Research, Speculation, and Design Beyond the Latin Alphabet

Typography is more than the design of letters. It is a system of encoding, a repository of cultural knowledge, and a reflection of the technologies that shape our world. Throughout history, the evolution of written language has been deeply influenced by the tools and infrastructures that render it, from stone and ink to pixels and code.

Yet the dominant trajectory of typographic technology has been shaped by Western design history and the Latin script. As digital systems evolved (from segmented LED displays to vector-based rendering protocols) non-Latin scripts like Arabic were often required to conform to structural logics not designed for them.
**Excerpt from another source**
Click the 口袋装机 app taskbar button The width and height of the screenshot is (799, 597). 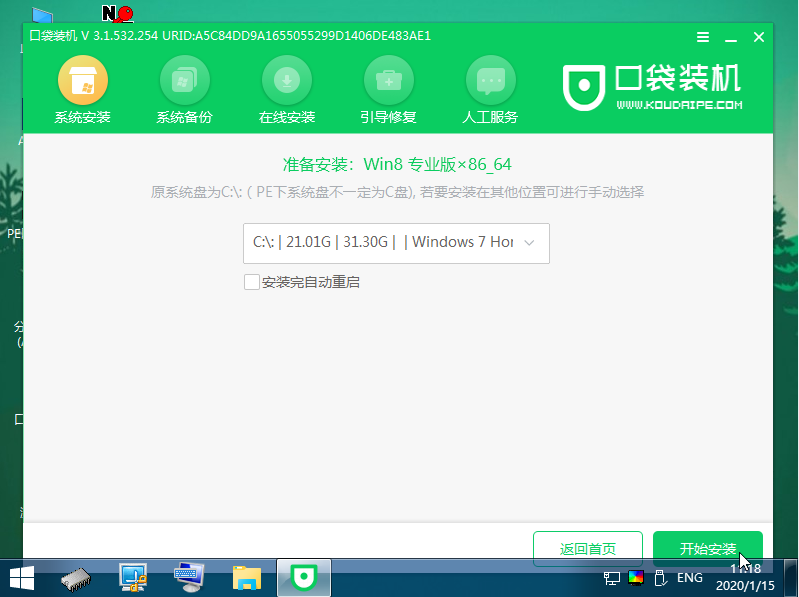coord(303,577)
In doing so, the expressive, proportional, and modular qualities of those scripts were constrained, reduced, or reinterpreted through incompatible frameworks.

Alternative Typographic Histories is an ongoing body of research developed by xLab to examine, challenge, and expand the dominant narratives of typographic development. It explores speculative timelines, obscured design technologies, and future typographic potentials, especially for communities and scripts that have historically existed outside the bounds of Western type design discourse.

As part of the Language as Machine research initiative, xLab’s inquiry into Alternative Typographic Histories expanded into pedagogy and print. A 10-week course developed by Hind Al Saad and Levi Hammett was accepted by the School for Poetic Computation and delivered remotely to over 20 students in the summer of 2023.

The course examined unconventional typographic systems, speculative design strategies, and global script histories. Students from across the world explored topics including Incan Quipu systems, ancient Greek curse tablets, the Indigenous Filipino Baybayin script, and Mayan Unicode encoding proposals.

To preserve and share this work, xLab published a book documenting the research that resulted from the course. The publication reflects xLab’s commitment to design as research, publishing as pedagogy, and typographic systems as tools of cultural continuity.